幕間 火種

東京の夜は蒸し暑い。

その中でも人間達は静かに眠っている。

だから夜行性の多いモンスター達にとっては行動しやすい。

だから群れやすいし、蒸れやすい。


都内某所の公園では多くのモンスター達が集まっていた。

「(いっけー!!)」

「(そこだ!やっちまえ!)」


唸り声に近い野次が飛び交う群衆の中で、

モンスターが大勢の大柄なモンスター達に蹂躙されていた。


「(人間なんかに媚び売りやがって!!)」

「(あのエルフなんか人間の子供を孕んでやがる!)」

「(私達を人間の隷属にさせるつもり!?)」

「(モンスターの恥が!さっさとくたばれ!)」


老若男女、様々な種類のモンスターがそれぞれの言葉で、それぞれの罵声を5体のモンスターに浴びせていた。

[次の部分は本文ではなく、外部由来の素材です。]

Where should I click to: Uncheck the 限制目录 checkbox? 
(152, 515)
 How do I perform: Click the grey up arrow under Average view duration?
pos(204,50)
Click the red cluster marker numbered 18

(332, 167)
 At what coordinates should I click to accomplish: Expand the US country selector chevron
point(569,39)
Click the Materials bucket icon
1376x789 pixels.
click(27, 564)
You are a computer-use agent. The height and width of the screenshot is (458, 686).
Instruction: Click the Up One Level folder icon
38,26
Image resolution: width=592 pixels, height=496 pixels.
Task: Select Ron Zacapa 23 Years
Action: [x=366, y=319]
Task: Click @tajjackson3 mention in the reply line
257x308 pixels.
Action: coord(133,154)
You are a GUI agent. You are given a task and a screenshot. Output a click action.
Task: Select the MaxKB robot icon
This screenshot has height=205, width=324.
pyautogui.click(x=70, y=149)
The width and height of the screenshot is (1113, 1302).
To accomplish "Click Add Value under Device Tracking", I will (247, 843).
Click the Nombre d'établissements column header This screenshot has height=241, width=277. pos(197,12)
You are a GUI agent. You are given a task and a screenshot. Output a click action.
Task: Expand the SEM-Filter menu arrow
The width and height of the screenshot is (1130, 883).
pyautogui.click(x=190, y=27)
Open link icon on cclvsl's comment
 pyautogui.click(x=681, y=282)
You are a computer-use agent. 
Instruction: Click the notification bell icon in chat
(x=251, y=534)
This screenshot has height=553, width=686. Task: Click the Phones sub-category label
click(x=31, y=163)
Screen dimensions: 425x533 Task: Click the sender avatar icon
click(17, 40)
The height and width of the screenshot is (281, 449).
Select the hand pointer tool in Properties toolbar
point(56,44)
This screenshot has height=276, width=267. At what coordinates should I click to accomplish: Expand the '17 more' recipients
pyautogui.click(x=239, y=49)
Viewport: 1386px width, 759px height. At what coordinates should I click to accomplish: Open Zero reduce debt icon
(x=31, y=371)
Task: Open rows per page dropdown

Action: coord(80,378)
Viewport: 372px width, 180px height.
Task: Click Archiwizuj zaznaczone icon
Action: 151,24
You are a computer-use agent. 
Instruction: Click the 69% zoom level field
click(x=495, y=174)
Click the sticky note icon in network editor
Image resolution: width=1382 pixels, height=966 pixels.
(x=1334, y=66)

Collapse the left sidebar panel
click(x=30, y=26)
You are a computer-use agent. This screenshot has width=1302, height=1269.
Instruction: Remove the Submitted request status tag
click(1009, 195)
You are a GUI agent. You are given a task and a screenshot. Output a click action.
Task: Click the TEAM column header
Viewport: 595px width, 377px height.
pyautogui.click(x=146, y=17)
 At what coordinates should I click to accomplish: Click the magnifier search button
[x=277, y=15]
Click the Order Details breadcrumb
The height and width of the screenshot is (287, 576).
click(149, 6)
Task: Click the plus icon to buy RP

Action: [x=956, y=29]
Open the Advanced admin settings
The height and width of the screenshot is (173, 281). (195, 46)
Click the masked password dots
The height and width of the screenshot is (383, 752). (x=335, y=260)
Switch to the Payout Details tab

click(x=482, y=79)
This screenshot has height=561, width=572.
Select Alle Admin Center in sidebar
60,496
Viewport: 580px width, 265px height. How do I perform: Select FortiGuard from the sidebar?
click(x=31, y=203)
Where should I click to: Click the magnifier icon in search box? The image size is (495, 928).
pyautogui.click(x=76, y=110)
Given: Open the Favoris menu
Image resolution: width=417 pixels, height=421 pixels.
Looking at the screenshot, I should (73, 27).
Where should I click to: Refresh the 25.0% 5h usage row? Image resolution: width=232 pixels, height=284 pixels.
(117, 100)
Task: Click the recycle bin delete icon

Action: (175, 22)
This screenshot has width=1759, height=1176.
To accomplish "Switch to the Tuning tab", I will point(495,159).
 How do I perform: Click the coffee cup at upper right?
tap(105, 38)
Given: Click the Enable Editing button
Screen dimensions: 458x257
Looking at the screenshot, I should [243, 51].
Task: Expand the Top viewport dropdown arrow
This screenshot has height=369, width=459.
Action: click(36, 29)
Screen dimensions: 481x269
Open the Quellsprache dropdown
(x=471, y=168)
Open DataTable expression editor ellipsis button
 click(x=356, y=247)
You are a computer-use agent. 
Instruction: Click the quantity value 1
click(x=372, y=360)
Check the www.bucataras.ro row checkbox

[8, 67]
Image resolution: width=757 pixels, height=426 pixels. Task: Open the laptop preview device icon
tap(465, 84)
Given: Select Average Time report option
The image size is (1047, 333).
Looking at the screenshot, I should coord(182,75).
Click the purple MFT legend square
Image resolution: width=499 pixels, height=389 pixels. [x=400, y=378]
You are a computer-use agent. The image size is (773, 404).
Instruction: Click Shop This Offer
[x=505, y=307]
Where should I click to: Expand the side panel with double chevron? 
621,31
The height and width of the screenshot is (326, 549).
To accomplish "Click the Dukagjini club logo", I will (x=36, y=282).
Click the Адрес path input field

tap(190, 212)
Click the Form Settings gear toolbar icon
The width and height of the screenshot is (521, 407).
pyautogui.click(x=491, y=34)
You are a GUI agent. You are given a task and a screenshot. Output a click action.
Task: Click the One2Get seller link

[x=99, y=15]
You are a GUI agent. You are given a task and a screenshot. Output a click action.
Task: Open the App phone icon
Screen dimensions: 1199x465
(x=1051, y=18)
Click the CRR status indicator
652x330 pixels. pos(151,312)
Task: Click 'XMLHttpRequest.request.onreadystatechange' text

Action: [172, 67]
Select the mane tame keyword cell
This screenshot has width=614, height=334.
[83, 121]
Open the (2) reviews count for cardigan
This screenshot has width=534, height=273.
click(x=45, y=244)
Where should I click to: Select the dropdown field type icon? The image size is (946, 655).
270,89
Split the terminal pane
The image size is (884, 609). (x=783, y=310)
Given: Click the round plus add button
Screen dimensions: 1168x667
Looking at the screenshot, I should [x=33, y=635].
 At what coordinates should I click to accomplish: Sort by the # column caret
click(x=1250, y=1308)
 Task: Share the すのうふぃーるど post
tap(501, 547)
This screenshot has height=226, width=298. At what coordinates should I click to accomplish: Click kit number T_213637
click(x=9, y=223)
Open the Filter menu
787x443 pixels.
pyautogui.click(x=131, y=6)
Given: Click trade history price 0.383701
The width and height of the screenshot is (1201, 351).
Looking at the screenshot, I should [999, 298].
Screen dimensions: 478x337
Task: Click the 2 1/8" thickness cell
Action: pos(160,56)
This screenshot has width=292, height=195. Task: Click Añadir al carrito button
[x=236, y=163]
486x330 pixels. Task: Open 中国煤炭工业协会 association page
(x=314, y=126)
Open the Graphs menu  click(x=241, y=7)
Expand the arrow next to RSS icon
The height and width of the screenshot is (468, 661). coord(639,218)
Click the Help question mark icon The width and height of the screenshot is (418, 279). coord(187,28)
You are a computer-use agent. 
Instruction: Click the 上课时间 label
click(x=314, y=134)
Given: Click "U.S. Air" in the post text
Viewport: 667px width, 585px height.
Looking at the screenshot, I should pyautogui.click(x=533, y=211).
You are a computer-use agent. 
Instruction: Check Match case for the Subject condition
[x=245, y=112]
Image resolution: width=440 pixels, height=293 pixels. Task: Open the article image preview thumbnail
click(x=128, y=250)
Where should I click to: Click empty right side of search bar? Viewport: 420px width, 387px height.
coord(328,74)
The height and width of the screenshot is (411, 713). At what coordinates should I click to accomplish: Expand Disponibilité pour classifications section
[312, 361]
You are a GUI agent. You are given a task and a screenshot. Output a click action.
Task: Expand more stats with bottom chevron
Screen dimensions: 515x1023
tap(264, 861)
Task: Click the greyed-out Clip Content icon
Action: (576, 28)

そしてそのモンスターの中には、夏なのにもかかわらず、オレンジのダウンジャケットを着たゴブリンがいた。


「(オラ、さっさと立て!!)」

倒れていたゴブリンがオークに腹を蹴られる。

「うぐっ…」


起き上がる気配のないゴブリンを見てオークは呆れながらジャケットの襟を掴む。


「(お前は人間に助けられていたそうだなぁ。そのくせ人間に依存しようとするとは……)」

鋭い視線で睨まれる。

「(お前はモンスターの風上にも置けねぇ)」


「そ…んな事で、痛めつけ…られる、か……変な…奴らだ…」


息絶え絶えに吐いた言葉はオークの怒りに触れ、ゴブリンは地面に強く打ち付けられた。

そして背中を乱暴に踏みつける。

 

「(薄汚ぇゴブリンの癖にエラそうだ…オイ、剣をくれ)」


オークに手渡された片刃の剣がギラリと、常夜灯の光を反射する。


(人間は…悪なんかじゃない…こんな私でも助けてくれたんだ…)

ゴブリンの首に勢いよく剣が振り下ろされる。

ギラリと月光が反射して、刃が輝く。

(名前も知らないあの人間に…また会いたかった…)


鮮血が辺り一帯に飛び散って、群衆の歓声が轟いた。